----- Excerto selecionado -----

O início do ano foi marcado pelo lançamento do livro “Argylle”, editado a 10 de janeiro pela Topseller, chancela da Penguin Random House, e pela estreia mundial a 2 de fevereiro de “Argylle”, filme realizado por Matthew Vaughn e com a participação de atores como Bryce Dallas Howard, Henry Cavill, Sam Rockwell, Dua Lipa, Bryan Cranston e John Cena. Mas nem o filme é uma adaptação do livro, nem o livro segue a história do filme. São duas entidades separadas sem o serem. Para explicar esta situação aparentemente bizarra, é preciso retomar a 2021.
Foi pelo Deadline que se soube nesse ano que Vaughn — cineasta responsável pela série Kingsman, entre outros filmes — ia lançar-se num novo franchise de, pelo menos, três filmes inspirados num livro ainda por publicar, “Argylle”. Essa obra, um romance de espionagem, foi simultaneamente anunciada como a estreia de uma autora novata, Elly Conway.
Não obstante a inexperiência, o brilhantismo do seu trabalho despertou a cobiça tanto das editoras — foi comunicado que o livro ia ser publicado pela Penguin —, como dos estúdios que queriam adaptá-lo ao grande ecrã. A Apple Studios acabou por comprar os direitos do filme — a cargo da Marv, a empresa de produção de Vaughn — por um valor avultado: 200 milhões de dólares.

----- Dados fornecidos -----

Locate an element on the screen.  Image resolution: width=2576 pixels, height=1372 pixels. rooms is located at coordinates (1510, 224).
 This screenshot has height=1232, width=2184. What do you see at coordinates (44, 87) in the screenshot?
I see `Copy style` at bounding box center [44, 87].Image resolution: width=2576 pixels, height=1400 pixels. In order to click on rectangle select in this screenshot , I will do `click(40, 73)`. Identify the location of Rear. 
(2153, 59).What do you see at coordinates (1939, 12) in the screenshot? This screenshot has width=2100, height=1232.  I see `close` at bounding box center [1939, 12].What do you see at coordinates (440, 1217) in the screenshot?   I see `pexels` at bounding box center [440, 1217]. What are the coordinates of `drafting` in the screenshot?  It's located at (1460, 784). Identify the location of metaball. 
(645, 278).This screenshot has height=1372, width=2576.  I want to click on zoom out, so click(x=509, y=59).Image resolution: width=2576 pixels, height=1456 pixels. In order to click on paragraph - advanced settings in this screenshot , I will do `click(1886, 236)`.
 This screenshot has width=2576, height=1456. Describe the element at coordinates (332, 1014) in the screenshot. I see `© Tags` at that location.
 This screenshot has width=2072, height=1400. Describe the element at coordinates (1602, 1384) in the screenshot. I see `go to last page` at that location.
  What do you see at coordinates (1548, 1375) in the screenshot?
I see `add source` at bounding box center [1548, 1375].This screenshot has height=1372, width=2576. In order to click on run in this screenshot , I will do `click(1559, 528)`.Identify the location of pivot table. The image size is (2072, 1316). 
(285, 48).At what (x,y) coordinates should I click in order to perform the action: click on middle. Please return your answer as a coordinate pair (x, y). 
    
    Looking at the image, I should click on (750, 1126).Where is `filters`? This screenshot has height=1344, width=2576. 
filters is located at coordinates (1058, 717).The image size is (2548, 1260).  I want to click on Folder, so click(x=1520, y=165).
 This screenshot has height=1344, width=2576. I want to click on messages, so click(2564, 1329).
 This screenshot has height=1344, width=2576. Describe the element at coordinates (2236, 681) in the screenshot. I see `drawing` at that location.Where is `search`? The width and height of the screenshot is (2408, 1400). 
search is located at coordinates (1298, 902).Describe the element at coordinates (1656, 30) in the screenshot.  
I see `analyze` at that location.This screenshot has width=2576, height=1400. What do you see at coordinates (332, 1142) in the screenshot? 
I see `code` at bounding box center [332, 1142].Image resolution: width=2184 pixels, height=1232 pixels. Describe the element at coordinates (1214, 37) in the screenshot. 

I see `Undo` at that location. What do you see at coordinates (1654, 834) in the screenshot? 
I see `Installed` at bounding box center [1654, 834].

-----

## Tarefas a realizar
[1] Repete, por favor, sem alterações o trecho do excerto sobre “Argylle” entre "O início do" e "retomar a 2021.", inclusive.
[2] Prossegue o excerto sobre o livro e o filme “Argylle” a partir do ponto em que termina.
A listagem não entra em nada disto.

## Resultados por ordem
[1]
O início do ano foi marcado pelo lançamento do livro “Argylle”, editado a 10 de janeiro pela Topseller, chancela da Penguin Random House, e pela estreia mundial a 2 de fevereiro de “Argylle”, filme realizado por Matthew Vaughn e com a participação de atores como Bryce Dallas Howard, Henry Cavill, Sam Rockwell, Dua Lipa, Bryan Cranston e John Cena. Mas nem o filme é uma adaptação do livro, nem o livro segue a história do filme. São duas entidades separadas sem o serem. Para explicar esta situação aparentemente bizarra, é preciso retomar a 2021.

[2]
“Quando li o primeiro rascunho do manuscrito, senti que se tratava do franchise de espionagem mais incrível e original desde os livros de Ian Fleming dos anos 50. Isto vai reinventar o género de espionagem"
Se estas despesas aumentaram as expectativas, Vaughn insuflou-as ainda mais: “Quando li o primeiro rascunho do manuscrito, senti que se tratava do franchise de espionagem mais incrível e original desde os livros de Ian Fleming dos anos 50. Isto vai reinventar o género de espionagem", disse, bombasticamente.
Apesar da estranheza causada por tamanha aposta numa desconhecida, a divulgação até aqui tinha sido relativamente simples de acompanhar — até sair o trailer do filme, em setembro de 2023. Este deu a saber que quem ia protagonizar a história seria uma personagem chamada Elly Conway — sim, com o mesmo nome da autora dos livros. Interpretada por Bryce Dallas Howard, trata-se de uma escritora responsável por criar um super espião chamado “Argylle” e que se vê atirada para o mundo alucinante da espionagem quando as suas narrativas chocam com as do “mundo real”, começando a ser perseguida por uma organização sombria.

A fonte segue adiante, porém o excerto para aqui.